Audiencia especial en el congreso «Penitencia y Reconciliación» 10-2-1983
S. Juan Pablo II
Roma, Aula Pablo VI, 10 de febrero de 1983
Sesenta obispos y unos dos mil presbíteros, muchos de ellos párrocos, provenientes de las más diversas partes del mundo, asistieron la mañana del 10 febrero a un encuentro con el Papa en la sala de Pablo VI del Vaticano. Todos habían tomado parte en una asamblea que comenzó en Roma el día 7 para estudiar el tema del próximo Sínodo de los Obispos: “La reconciliación y la penitencia en la vida de la Iglesia”. El Secretario General del Sínodo, arzobispo mons. Josef Tomko, inauguró la reunión con una relación de la base. La asamblea había sido organizada por las Comunidades Neocatecumenales que existen ya en 2.200 parroquias de 502 diócesis y 70 naciones. Al comienzo de la Audiencia, un obispo y algunos presbíteros presentaron a Juan Pablo II una síntesis el mismo día 10 por la tarde con una concelebración eucarística. El iniciador de esta experiencia eclesial denominada “El Camino Neocatecumenal”, Kiko Argüello, hizo al Santo Padre la presentación de los asistentes, y el Papa pronunció el siguiente discurso:
«Hermanos muy queridos:
1. Me gozo en tener hoy la ocasión de reunirme con un grupo de las “Comunidades Neocatecumenales”, congregados en Roma para meditar juntos sobre la “Reconciliación y la Penitencia en la misión de la Iglesia”, tema del próximo Sínodo de los Obispos. Saludo a los obispos, párrocos y sacerdotes presentes que han venido de todos los continentes con este motivo. Mi palabra desea ser de reflexión sobre la experiencia espiritual y eclesial que queréis realizar, para que os sirva de estímulo en el afán siempre creciente de ofrecer, en el contexto del mundo contemporáneo, ejemplo nítido y claro de profunda fe cristiana, vivida constantemente en unión íntima, dócil y jubilosa con los Pastores de la Iglesia.
Vuestro testimonio se propone ser, fundamentalmente, el anuncio del mensaje evangélico, que tiene por centro la proclamación de que Jesús de Nazaret es el Mesías, Señor e Hijo de Dios encarnado, muerto y resucitado por nuestra salvación. “La Evangelización -dijo Pablo VI- debe contener siempre como base, centro y a la vez su culmen de su dinamismo, una clara proclamación de que en Jesucristo, Hijo de Dios hecho hombre, muerto y resucitado, se ofrece la salvación a todos los hombres, como don de la gracia y de la misericordia de Dios” (Evangelii Nuntiandi, 27).
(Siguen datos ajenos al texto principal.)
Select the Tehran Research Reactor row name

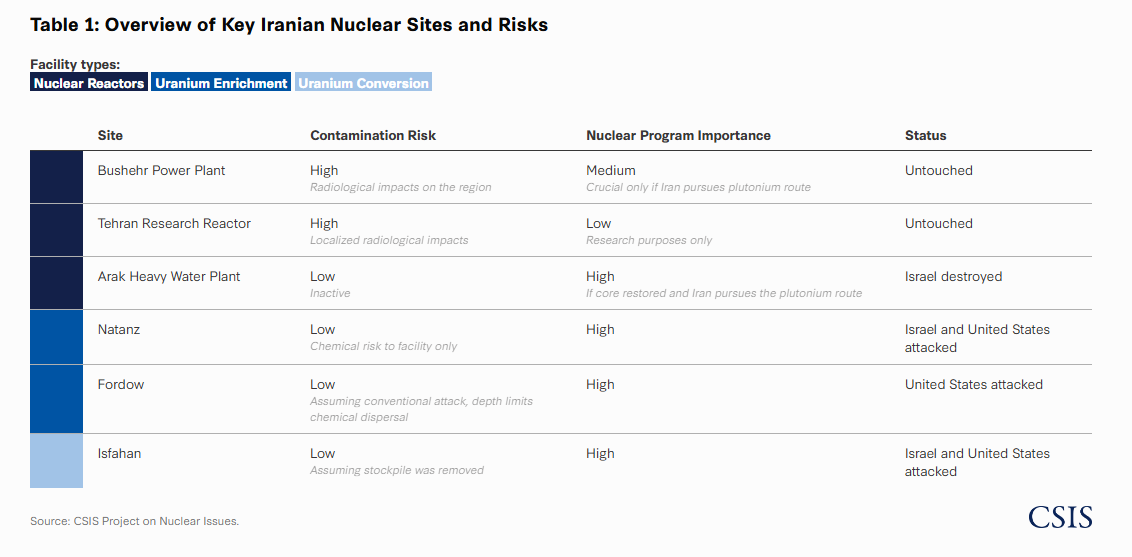click(x=174, y=223)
Una de las expresiones típicas de vuestra comunidad es precisamente la evangelización puesta por obra en países y ambientes que o no han oído nunca el anuncio cristiano o se han hecho como sordos u opacos a este anuncio ante la invasión de ideologías, conceptos y comportamientos de rechazo o indiferencia respecto del mismo “problema de Dios”. Por esto justamente queréis preparar y formar catequistas que deberán procurar ahondar y vivir ellos personalmente en primer lugar el misterio de Cristo y luego hacer partícipes del mismo a los demás. En la Exhortación Apostólica sobre la catequesis en nuestro tiempo, escribí: “Catequizar es, en cierto modo, llevar a uno a escrutar ese misterio en toda su dimensión… descubrir en la persona de Cristo el designio eterno de Dios que se realiza en él… El fin definitivo de la catequesis es poner a uno no sólo en contacto sino en comunión, en intimidad con Jesucristo: sólo Él puede conducirnos al amor del Padre en el Espíritu y a hacernos partícipes de la vida de la Santísima Trinidad” (Catechesi Tradendae, 5).
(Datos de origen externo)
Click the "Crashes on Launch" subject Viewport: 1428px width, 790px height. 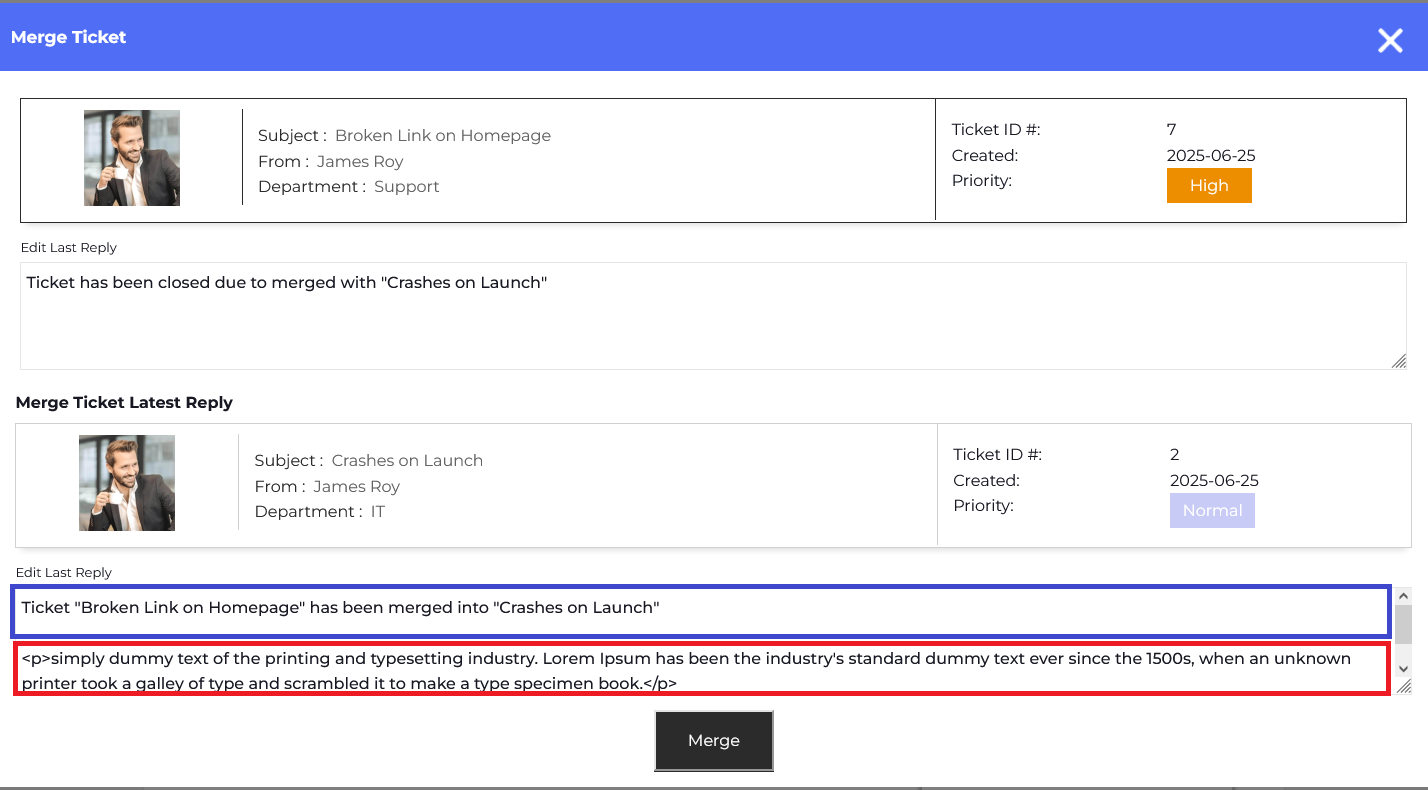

Conozco el tesón de vuestras comunidades en la laudable obra de la catequesis. En estos años las Conferencias Episcopales han intensificado los esfuerzos en dicho campo de importancia excepcional para la misma vida del pueblo de Dios. Seguir los métodos, indicaciones, itinerarios y textos ofrecidos por los Episcopados e igualmente ejercer el ministerio de la catequesis dentro de la comunión y disciplina eclesial y, en especial, según el ministerio que precisa ayuda para vuestra catequesis y acarreará ciertamente grandes frutos espirituales a los fieles. Ha de ser fin específico de toda acción y forma de catequesis el hacer germinar, crecer y desarrollarse la semilla de la fe depositada por el Espíritu Santo con el primer anuncio y transmitida eficazmente con el Bautismo.
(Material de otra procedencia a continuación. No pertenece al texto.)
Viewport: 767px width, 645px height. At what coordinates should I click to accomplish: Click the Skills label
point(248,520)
2. No sólo a nivel teórico, sino muy especialmente en su dimensión vital, queréis profundizar en vuestras comunidades en el significado, valor, riqueza y exigencias del Bautismo, sacramento que es condición necesaria para la salvación, une a la muerte, sepultura y resurrección del Salvador, hace vivir la misma vida de Cristo y convierte al bautizado en templo del Espíritu, hijo adoptivo del Padre Celestial, hermano y heredero de Cristo y miembro del Cuerpo de Cristo, que es la Iglesia. Este enriquecimiento va enderezado a redescubrir y valorar las riquezas típicas del Bautismo recibido normalmente en la infancia y al que es necesario referirse, por lo mismo, no como ha hecho puramente jurídico, sino como a verdadero momento en el que se apoya toda la vida cristiana. Cultivando lo que podríamos llamar “espiritualidad bautismal”, queréis animar, encauzar y fecundar vuestro itinerario de fe en cuanto secuela lógica de las exigencias intrínsecas del sacramento, a fin de que vuestro testimonio sea cada vez más auténtico, sincero, coherente y efectivo, y tengáis creciente disponibilidad a la llamada divina.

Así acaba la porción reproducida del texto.